# Plagiarism Detection Model

Now that I've created training and test data, I'm ready to define and train a model. The goal is to train a binary classification model that learns to label an answer file as either plagiarized or not, based on the features.

This task will be broken down into a few discrete steps:

* Upload the data to S3.
* Define a binary classification model and a training script.
* Train the model and deploy it.
* Evaluate the deployed classifier.

## Load Data to S3

In [None]:
import pandas as pd
import boto3
import sagemaker

In [None]:
# session and role
sagemaker_session = sagemaker.Session()
role = sagemaker.get_execution_role()

# create an S3 bucket
bucket = sagemaker_session.default_bucket()

## Upload the training data to S3

In [None]:
data_dir = 'plagiarism_data'

# set prefix, a descriptive name for a directory  
prefix = 'plagiarism_detector'

# upload all data to S3
input_data = sagemaker_session.upload_data(path = data_dir, bucket=bucket, key_prefix=prefix)

### Test cell

In [None]:
# confirm that data is in S3 bucket
empty_check = []
for obj in boto3.resource('s3').Bucket(bucket).objects.all():
    empty_check.append(obj.key)
    print(obj.key)

assert len(empty_check) !=0, 'S3 bucket is empty.'
print('Test passed!')

---

# Modeling

Now that I've uploaded the training data, it's time to define and train a model!

The type of model can be:
* Use a built-in classification algorithm, like LinearLearner.
* Define a custom Scikit-learn classifier, a comparison of models can be found [here](https://scikit-learn.org/stable/auto_examples/classification/plot_classifier_comparison.html).
* Define a custom PyTorch neural network classifier. 

---
# Create an Estimator

In [None]:
# import LinearLearner
from sagemaker import LinearLearner

# specify an output path
prefix = 'plagiarism_detector'
output_path = 's3://{}/{}'.format(bucket, prefix)

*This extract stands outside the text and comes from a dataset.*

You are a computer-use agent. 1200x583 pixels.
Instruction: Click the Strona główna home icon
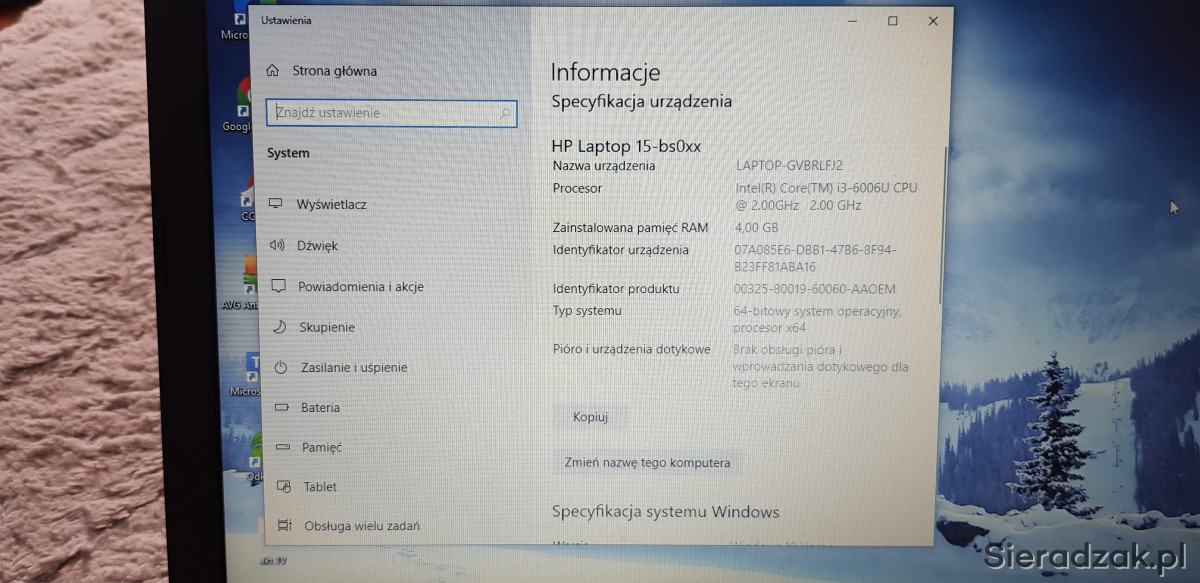273,71
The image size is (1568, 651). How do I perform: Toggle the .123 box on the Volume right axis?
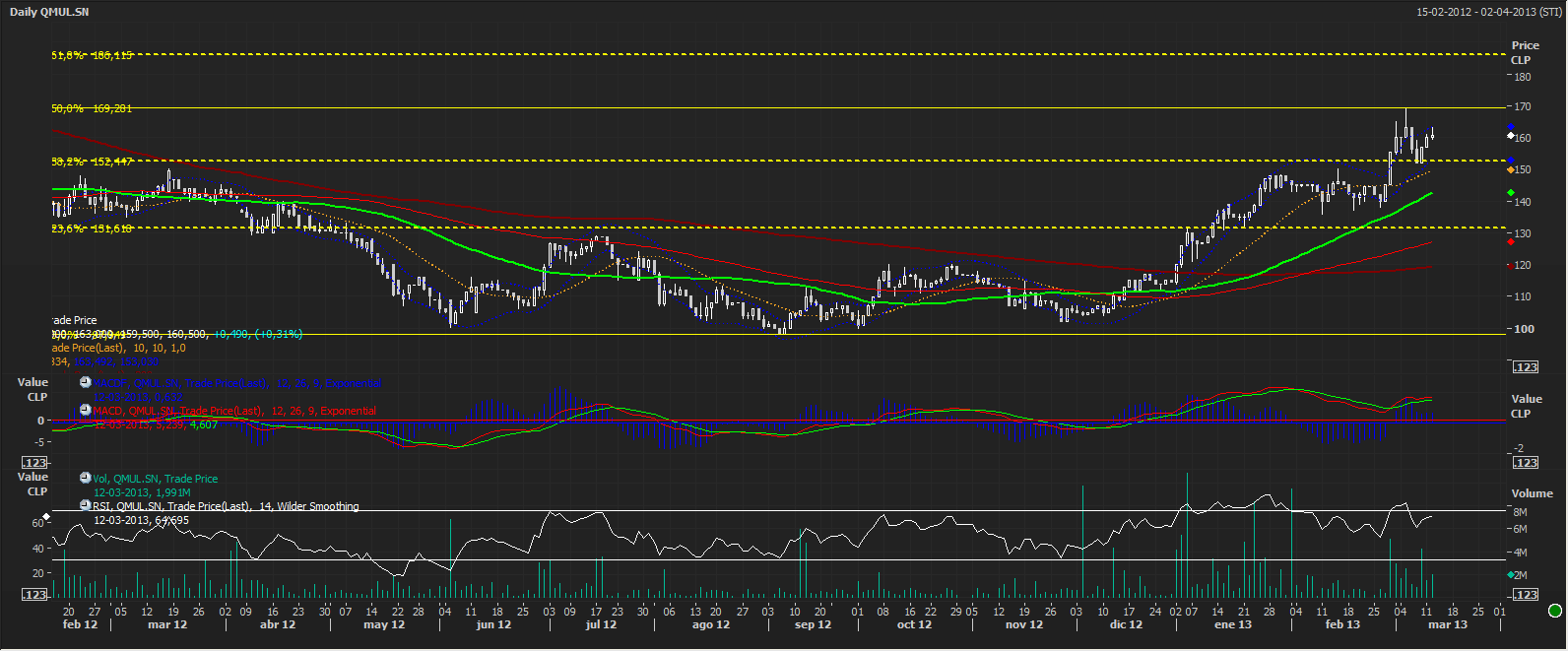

# instantiate LinearLearner
linear = LinearLearner(role=role,
                       train_instance_count=1, 
                       train_instance_type='ml.c4.xlarge',
                       predictor_type='binary_classifier',
                       output_path=output_path,
                       sagemaker_session=sagemaker_session,
                       epochs=15)

## Train the estimator

In [None]:
train = pd.read_csv(os.path.join(data_dir, 'train.csv'), header=None)

train_x = train.loc[:,0]
train_y= train.loc[:, 1:]

In [None]:
# convert features/labels to numpy
train_x_np = train_x.astype('float32')
train_y_np = train_y.astype('float32')

# create RecordSet
formatted_train_data = linear.record_set(train_x_np, labels=train_y_np)

In [None]:
linear.fit(formatted_train_data)

## Deploy the trained model

In [None]:
# deploy the model to create a predictor
linear_predictor = linear.deploy(initial_instance_count=1, instance_type='ml.c4.xlarge')

---
# Evaluating The Model

In [None]:
import os

# read in test data, assuming it is stored locally
test_data = pd.read_csv(os.path.join(data_dir, "test.csv"), header=None, names=None)

# labels are in the first column
test_y = test_data.iloc[:,0]
test_x = test_data.iloc[:,1:]

## Determine the accuracy of the model

In [None]:
# test one prediction
test_x_np = np.array(test_x).astype('float32')
test_y = np.array(test_y)

result = linear_predictor.predict(test_x_np[0])
print(result)

In [None]:
# First: generate predicted, class labels

predictions = linear_predictor.predict(test_x_np)
test_preds = np.array([prediction.label['predicted_label'].float32_tensor.values[0] for prediction in predictions])

# test that your model generates the correct number of labels
assert len(test_y_preds)==len(test_y), 'Unexpected number of predictions.'
print('Test passed!')

In [None]:
# Second: calculate the test accuracy
from sklearn.metrics import accuracy_score
accuracy_score(test_y, test_y_preds)

print(accuracy)

## print out the array of predicted and true labels, if you want
print('\nPredicted class labels: ')
print(test_y_preds)
print('\nTrue class labels: ')
print(test_y.values)

----
## Clean up Resources

In [None]:
# estimator.delete_endpoint()

### Deleting S3 bucket

In [None]:
# deleting bucket

# bucket_to_delete = boto3.resource('s3').Bucket(bucket)
# bucket_to_delete.objects.all().delete()

---
## Further Directions

* Train a classifier to predict the *category* (1-3) of plagiarism and not just plagiarized (1) or not (0).
* Utilize a different and larger dataset to see if this model can be extended to other types of plagiarism.
* Use language or character-level analysis to find different (and more) similarity features.
* Write a complete pipeline function that accepts a source text and submitted text file, and classifies the submitted text as plagiarized or not.
* Use API Gateway and a lambda function to deploy your model to a web application.